═════ Supplied records ═════
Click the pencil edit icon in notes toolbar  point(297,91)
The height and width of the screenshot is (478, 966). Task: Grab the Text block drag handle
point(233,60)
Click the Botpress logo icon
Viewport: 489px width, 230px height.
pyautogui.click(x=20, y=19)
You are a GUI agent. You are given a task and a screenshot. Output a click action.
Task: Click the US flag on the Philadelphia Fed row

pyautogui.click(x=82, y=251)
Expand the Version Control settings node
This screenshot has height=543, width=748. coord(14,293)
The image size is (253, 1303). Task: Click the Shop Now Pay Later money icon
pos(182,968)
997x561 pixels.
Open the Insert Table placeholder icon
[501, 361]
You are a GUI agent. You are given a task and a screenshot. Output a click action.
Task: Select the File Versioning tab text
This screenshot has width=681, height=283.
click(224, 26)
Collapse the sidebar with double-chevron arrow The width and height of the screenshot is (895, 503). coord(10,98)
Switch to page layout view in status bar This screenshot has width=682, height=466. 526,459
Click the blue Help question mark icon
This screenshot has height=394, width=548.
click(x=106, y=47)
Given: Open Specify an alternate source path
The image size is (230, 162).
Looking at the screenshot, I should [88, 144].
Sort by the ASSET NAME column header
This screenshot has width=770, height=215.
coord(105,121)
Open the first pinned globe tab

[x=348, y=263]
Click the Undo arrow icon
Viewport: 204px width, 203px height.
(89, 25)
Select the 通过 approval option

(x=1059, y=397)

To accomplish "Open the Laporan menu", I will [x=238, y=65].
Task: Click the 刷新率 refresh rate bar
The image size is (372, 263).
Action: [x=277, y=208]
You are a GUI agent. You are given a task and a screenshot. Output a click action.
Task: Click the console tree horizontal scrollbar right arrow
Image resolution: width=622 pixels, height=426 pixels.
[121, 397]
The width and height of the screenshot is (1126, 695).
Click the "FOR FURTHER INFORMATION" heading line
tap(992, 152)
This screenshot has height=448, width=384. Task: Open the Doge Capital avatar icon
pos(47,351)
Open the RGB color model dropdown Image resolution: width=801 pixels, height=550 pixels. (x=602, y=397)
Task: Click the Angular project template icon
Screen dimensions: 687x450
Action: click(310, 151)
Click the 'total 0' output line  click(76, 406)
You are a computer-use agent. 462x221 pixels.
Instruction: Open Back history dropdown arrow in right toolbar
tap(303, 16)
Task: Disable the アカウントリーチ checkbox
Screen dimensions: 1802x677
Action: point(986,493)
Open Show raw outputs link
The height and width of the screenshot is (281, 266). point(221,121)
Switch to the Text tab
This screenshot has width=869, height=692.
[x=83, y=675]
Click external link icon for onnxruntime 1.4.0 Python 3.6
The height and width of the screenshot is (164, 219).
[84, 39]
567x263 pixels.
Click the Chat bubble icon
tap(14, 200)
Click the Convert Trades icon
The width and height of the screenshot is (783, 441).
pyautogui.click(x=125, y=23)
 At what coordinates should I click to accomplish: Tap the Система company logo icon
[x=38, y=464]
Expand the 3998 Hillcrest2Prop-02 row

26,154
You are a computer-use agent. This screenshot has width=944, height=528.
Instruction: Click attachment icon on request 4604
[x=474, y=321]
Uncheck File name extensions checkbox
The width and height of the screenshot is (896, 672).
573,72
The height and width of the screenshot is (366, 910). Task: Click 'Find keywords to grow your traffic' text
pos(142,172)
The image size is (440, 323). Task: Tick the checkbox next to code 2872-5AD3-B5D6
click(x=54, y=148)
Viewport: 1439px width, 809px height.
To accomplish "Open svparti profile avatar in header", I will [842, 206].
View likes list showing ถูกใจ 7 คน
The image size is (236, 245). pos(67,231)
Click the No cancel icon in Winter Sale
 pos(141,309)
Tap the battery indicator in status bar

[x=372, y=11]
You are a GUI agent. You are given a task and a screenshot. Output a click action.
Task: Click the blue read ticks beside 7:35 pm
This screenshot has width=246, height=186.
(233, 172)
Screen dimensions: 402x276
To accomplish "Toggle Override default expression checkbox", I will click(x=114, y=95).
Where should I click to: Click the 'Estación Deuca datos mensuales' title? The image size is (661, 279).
═════
:: Aim of the task ::
Could you update all of the items above by changing "GUI agent" to "UI assistant" wherever it occurs and leaving everything else the same?

:: The reply ::
Click the pencil edit icon in notes toolbar  point(297,91)
The height and width of the screenshot is (478, 966). Task: Grab the Text block drag handle
point(233,60)
Click the Botpress logo icon
Viewport: 489px width, 230px height.
pyautogui.click(x=20, y=19)
You are a UI assistant. You are given a task and a screenshot. Output a click action.
Task: Click the US flag on the Philadelphia Fed row

pyautogui.click(x=82, y=251)
Expand the Version Control settings node
This screenshot has height=543, width=748. coord(14,293)
The image size is (253, 1303). Task: Click the Shop Now Pay Later money icon
pos(182,968)
997x561 pixels.
Open the Insert Table placeholder icon
[501, 361]
You are a UI assistant. You are given a task and a screenshot. Output a click action.
Task: Select the File Versioning tab text
This screenshot has width=681, height=283.
click(224, 26)
Collapse the sidebar with double-chevron arrow The width and height of the screenshot is (895, 503). coord(10,98)
Switch to page layout view in status bar This screenshot has width=682, height=466. 526,459
Click the blue Help question mark icon
This screenshot has height=394, width=548.
click(x=106, y=47)
Given: Open Specify an alternate source path
The image size is (230, 162).
Looking at the screenshot, I should [88, 144].
Sort by the ASSET NAME column header
This screenshot has width=770, height=215.
coord(105,121)
Open the first pinned globe tab

[x=348, y=263]
Click the Undo arrow icon
Viewport: 204px width, 203px height.
(89, 25)
Select the 通过 approval option

(x=1059, y=397)

To accomplish "Open the Laporan menu", I will [x=238, y=65].
Task: Click the 刷新率 refresh rate bar
The image size is (372, 263).
Action: [x=277, y=208]
You are a UI assistant. You are given a task and a screenshot. Output a click action.
Task: Click the console tree horizontal scrollbar right arrow
Image resolution: width=622 pixels, height=426 pixels.
[121, 397]
The width and height of the screenshot is (1126, 695).
Click the "FOR FURTHER INFORMATION" heading line
tap(992, 152)
This screenshot has height=448, width=384. Task: Open the Doge Capital avatar icon
pos(47,351)
Open the RGB color model dropdown Image resolution: width=801 pixels, height=550 pixels. (x=602, y=397)
Task: Click the Angular project template icon
Screen dimensions: 687x450
Action: click(310, 151)
Click the 'total 0' output line  click(76, 406)
You are a computer-use agent. 462x221 pixels.
Instruction: Open Back history dropdown arrow in right toolbar
tap(303, 16)
Task: Disable the アカウントリーチ checkbox
Screen dimensions: 1802x677
Action: point(986,493)
Open Show raw outputs link
The height and width of the screenshot is (281, 266). point(221,121)
Switch to the Text tab
This screenshot has width=869, height=692.
[x=83, y=675]
Click external link icon for onnxruntime 1.4.0 Python 3.6
The height and width of the screenshot is (164, 219).
[84, 39]
567x263 pixels.
Click the Chat bubble icon
tap(14, 200)
Click the Convert Trades icon
The width and height of the screenshot is (783, 441).
pyautogui.click(x=125, y=23)
 At what coordinates should I click to accomplish: Tap the Система company logo icon
[x=38, y=464]
Expand the 3998 Hillcrest2Prop-02 row

26,154
You are a computer-use agent. This screenshot has width=944, height=528.
Instruction: Click attachment icon on request 4604
[x=474, y=321]
Uncheck File name extensions checkbox
The width and height of the screenshot is (896, 672).
573,72
The height and width of the screenshot is (366, 910). Task: Click 'Find keywords to grow your traffic' text
pos(142,172)
The image size is (440, 323). Task: Tick the checkbox next to code 2872-5AD3-B5D6
click(x=54, y=148)
Viewport: 1439px width, 809px height.
To accomplish "Open svparti profile avatar in header", I will [842, 206].
View likes list showing ถูกใจ 7 คน
The image size is (236, 245). pos(67,231)
Click the No cancel icon in Winter Sale
 pos(141,309)
Tap the battery indicator in status bar

[x=372, y=11]
You are a UI assistant. You are given a task and a screenshot. Output a click action.
Task: Click the blue read ticks beside 7:35 pm
This screenshot has width=246, height=186.
(233, 172)
Screen dimensions: 402x276
To accomplish "Toggle Override default expression checkbox", I will click(x=114, y=95).
Where should I click to: Click the 'Estación Deuca datos mensuales' title? The image size is (661, 279).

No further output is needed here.